====== Data for this task

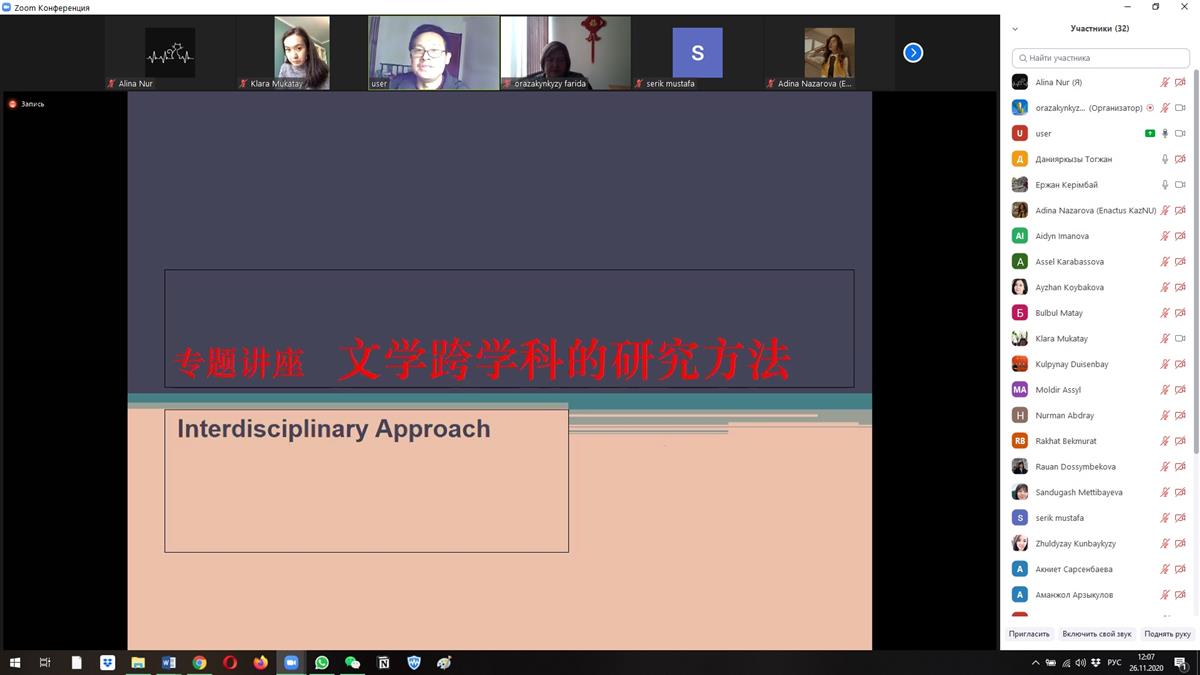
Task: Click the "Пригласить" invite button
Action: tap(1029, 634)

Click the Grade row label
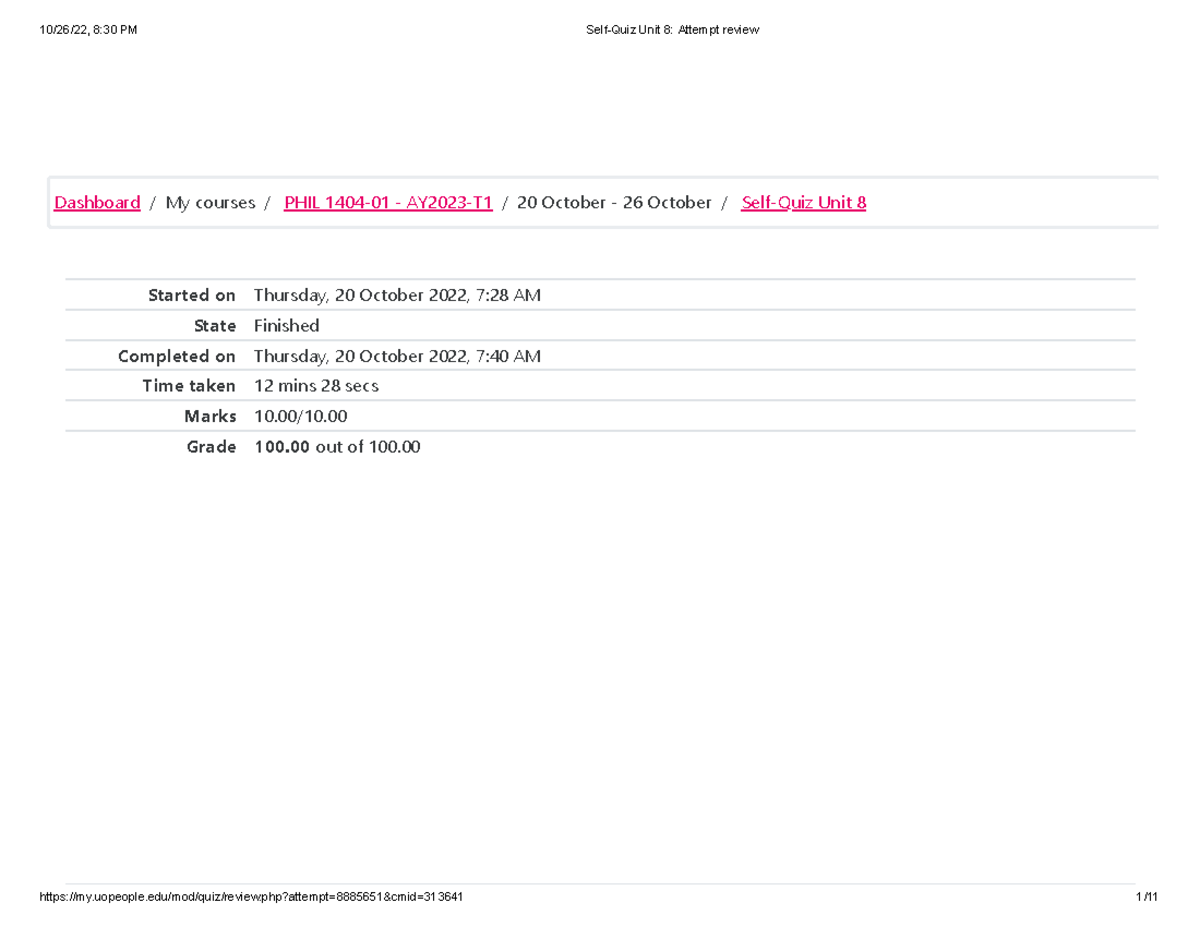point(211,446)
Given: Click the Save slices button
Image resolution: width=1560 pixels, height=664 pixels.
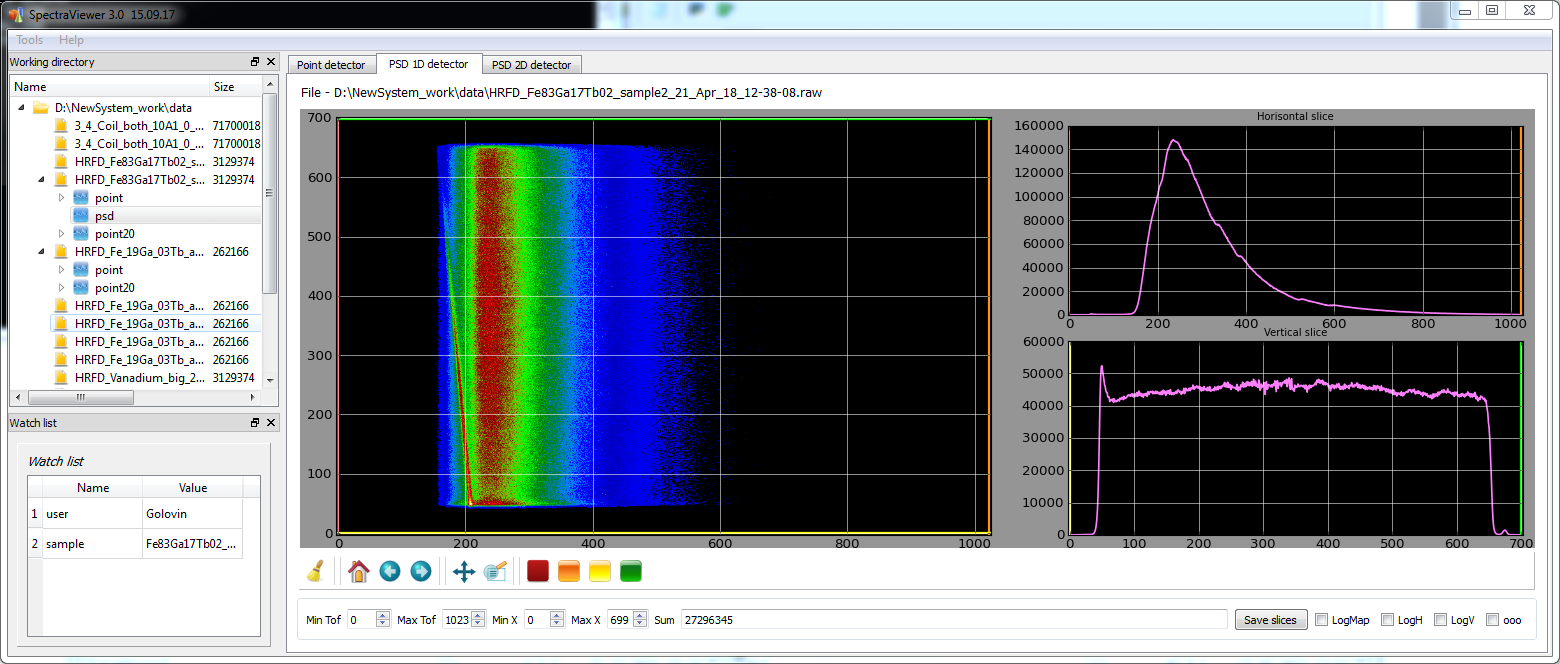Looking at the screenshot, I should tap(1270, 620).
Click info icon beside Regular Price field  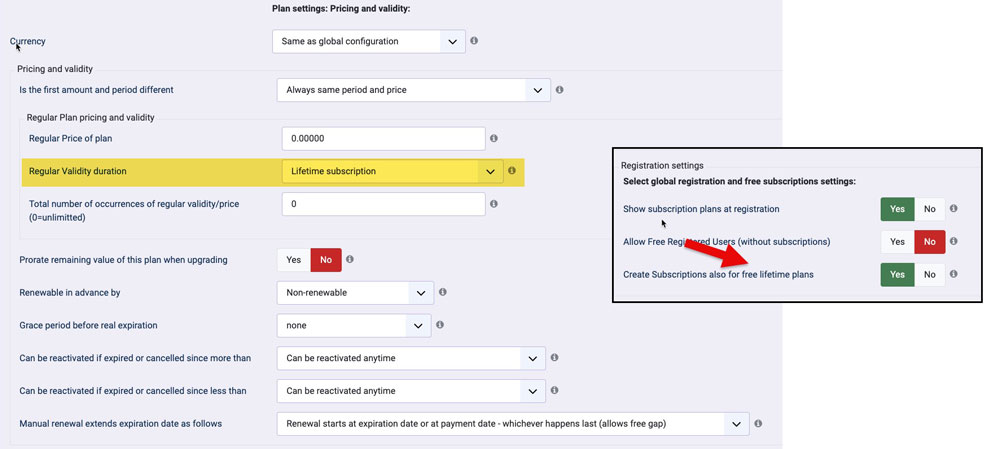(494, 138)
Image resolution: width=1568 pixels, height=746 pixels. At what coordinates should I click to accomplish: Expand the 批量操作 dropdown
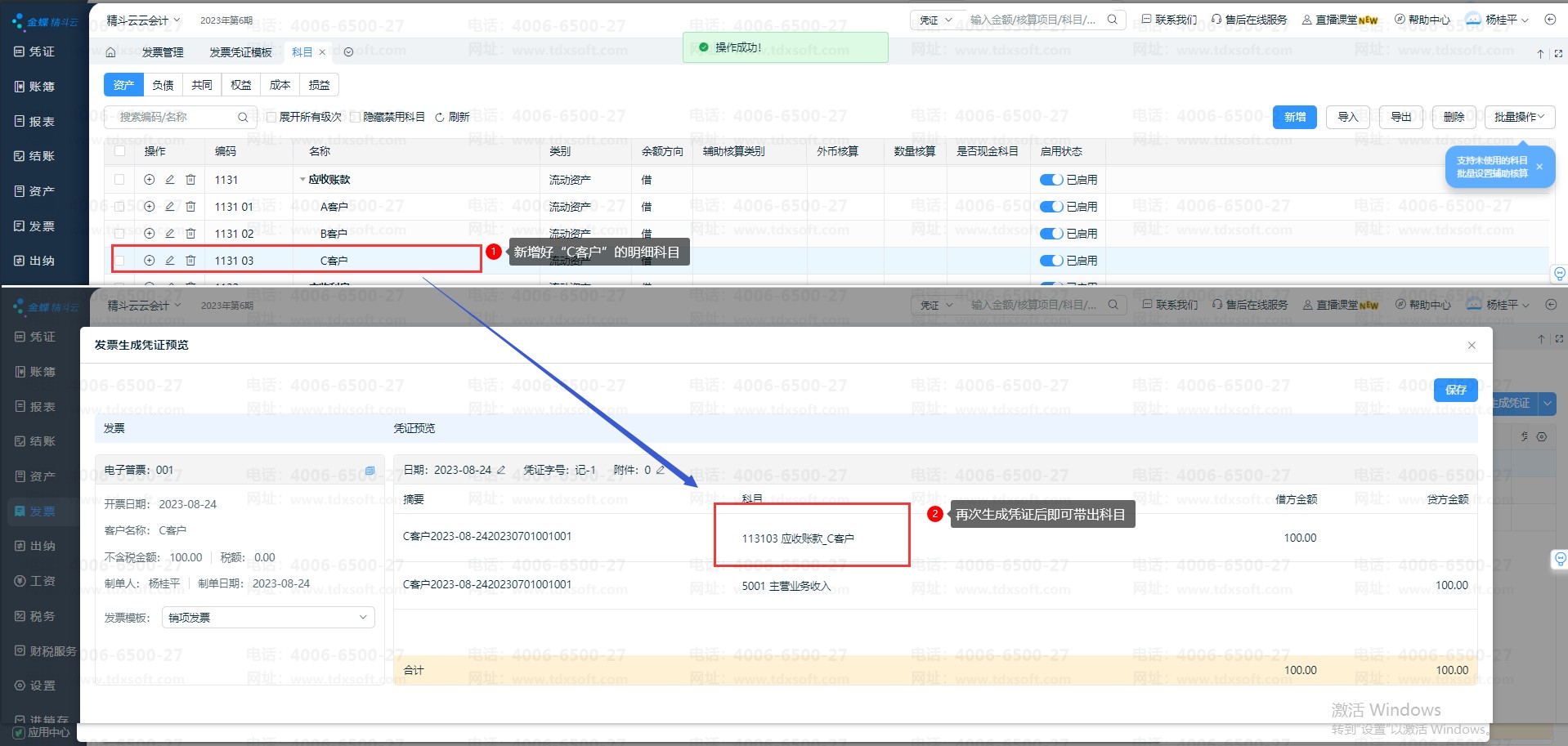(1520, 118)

============

**Instructions for the task:** What is needed is a word-for-word copy of the lines from the one containing "Image resolution: width=1568" through the final line of the records above, both included, with the pictures left out.

**Task response:**
Image resolution: width=1568 pixels, height=746 pixels. At what coordinates should I click to accomplish: Expand the 批量操作 dropdown
(1520, 118)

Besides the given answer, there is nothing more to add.